É dura a vida das mulheres na política. O Brasil tem uma das menores porcentagens de cargos públicos eletivos ocupados por mulheres entre as grandes nações do mundo. Todo o esforço delas, ao lado das barreiras naturais na disputa política, tem ainda que vencer camadas profundas de preconceito.

Pior que isso é o fato de homens públicos expressarem preconceito de gênero sem maiores reservas. Eis que numa capital simbólica no país, Porto Alegre, repercutida pelos Fóruns Mundiais que sediou vanguardeiramente, um prefeito da responsabilidade de Fortunati (PDT) se dá ao desplante de uma frase profundamente infeliz e danosa ao espírito civilizatório.

É um duplo preconceito. Primeiro, contra o eleitor. Seria “massa de manobra” da “beleza”… Já vimos filmes parecidos. Talvez o povo gaúcho portoalegrense seria o mais injustiçado por essa alegação, dadas as tradições politizadas lá presentes. Segundo, apela à regressão contra uma tendência inelutável das mulheres em ocupar mais espaço político. É dizer algo da mesma qualidade do “estupra, mas não mata”, celebrizada em São Paulo em outras eras, mesmo que não do mesmo tamanho.

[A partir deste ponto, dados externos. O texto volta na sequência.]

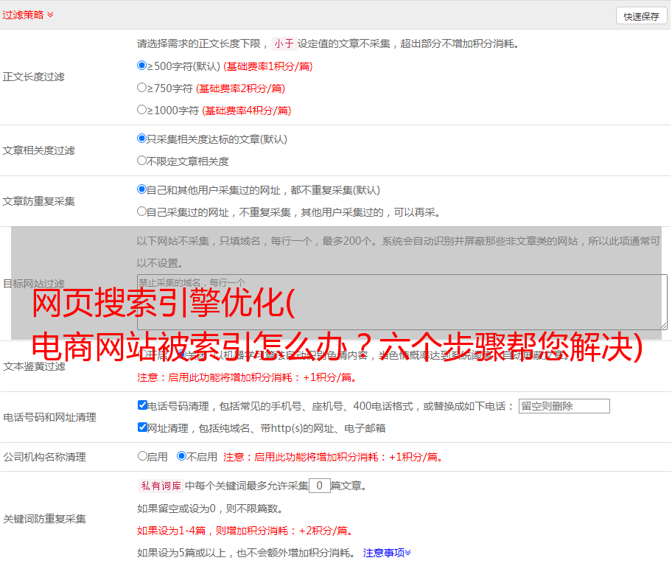Expand the 注意事项 link

[387, 552]
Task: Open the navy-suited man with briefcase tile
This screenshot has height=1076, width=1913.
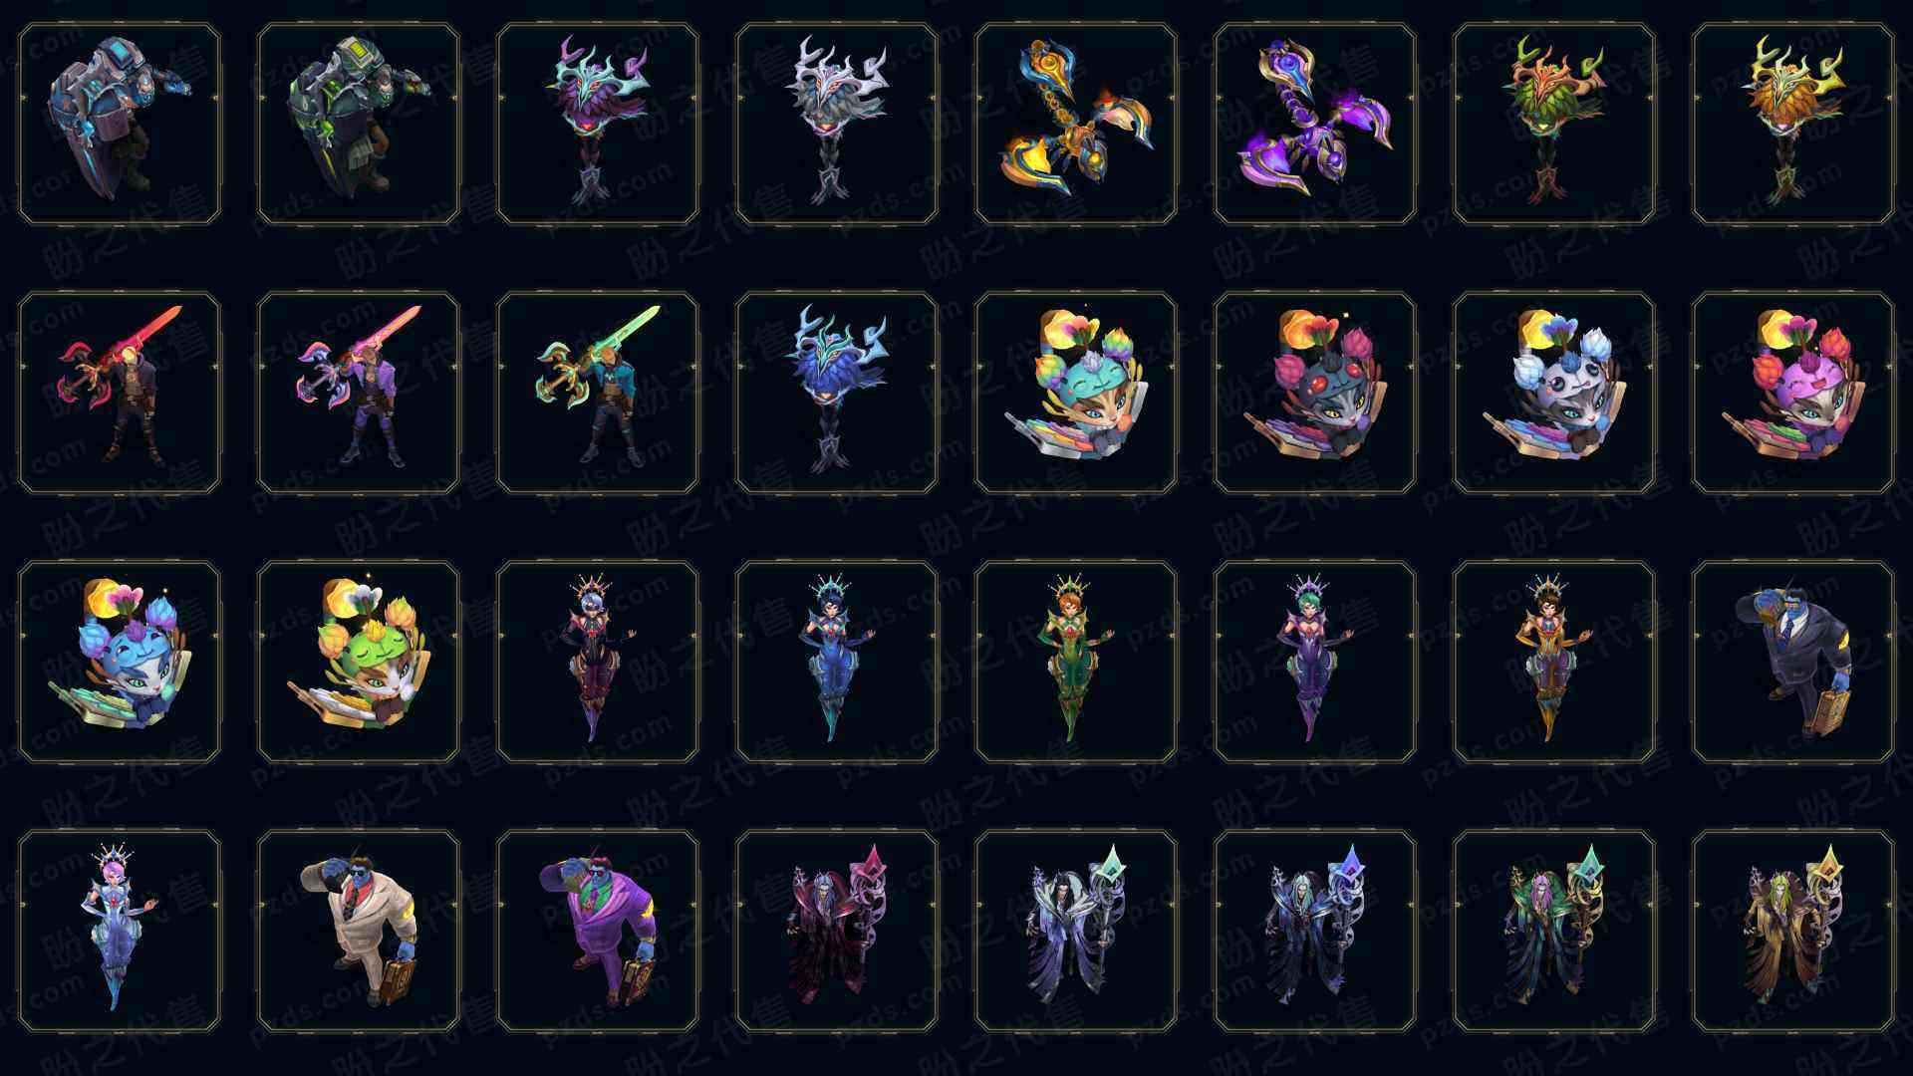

Questionar as propostas e compromisso de Manuela com a cidade pode ser um argumento político para o debate, embora pueril, próprio de quem não tem outro argumento. Mas dizer que a liderança dela nas pesquisas “leva em consideração a beleza, a juventude” não é só uma frase infeliz, captada em alguma das “qualis” da vida. Nesse caso revela apenas a pobreza do pré-candidato.

Depois das infelizes alegações de Fortunati, ele afirma que vai “fazer um debate de alto nível”. Imaginem só, pelo começo da conversa.

É evidente a trajetória de Manuela pelas propostas, inventividade, capacidade em representar o povo de Porto Alegre e Rio Grande do Sul, obter conquistas significativas para o estado. Evidente quer dizer reconhecida pelo eleitorado, em sucessivas ocasiões. Manuela colheu os êxitos por esse caminho. Fortunati dá um tiro no pé. Beleza não é tudo, mas certamente não é crime. Juventude também é atributo para a experiência, sobretudo a experiência para a inovação, depois de mandatos vitoriosos como deputada federal. Machismo, sim, é crime contra a civilização, mesmo que não esteja no Código Penal.

Vamos em frente, o trem vai passar. As mulheres ocuparão seus espaços e as alegações de Fortunati ficarão no escaninho da história, testemunha de um tempo em que alguns não se dão conta das tendências contemporâneas. A palavra final será do eleitor de Porto Alegre.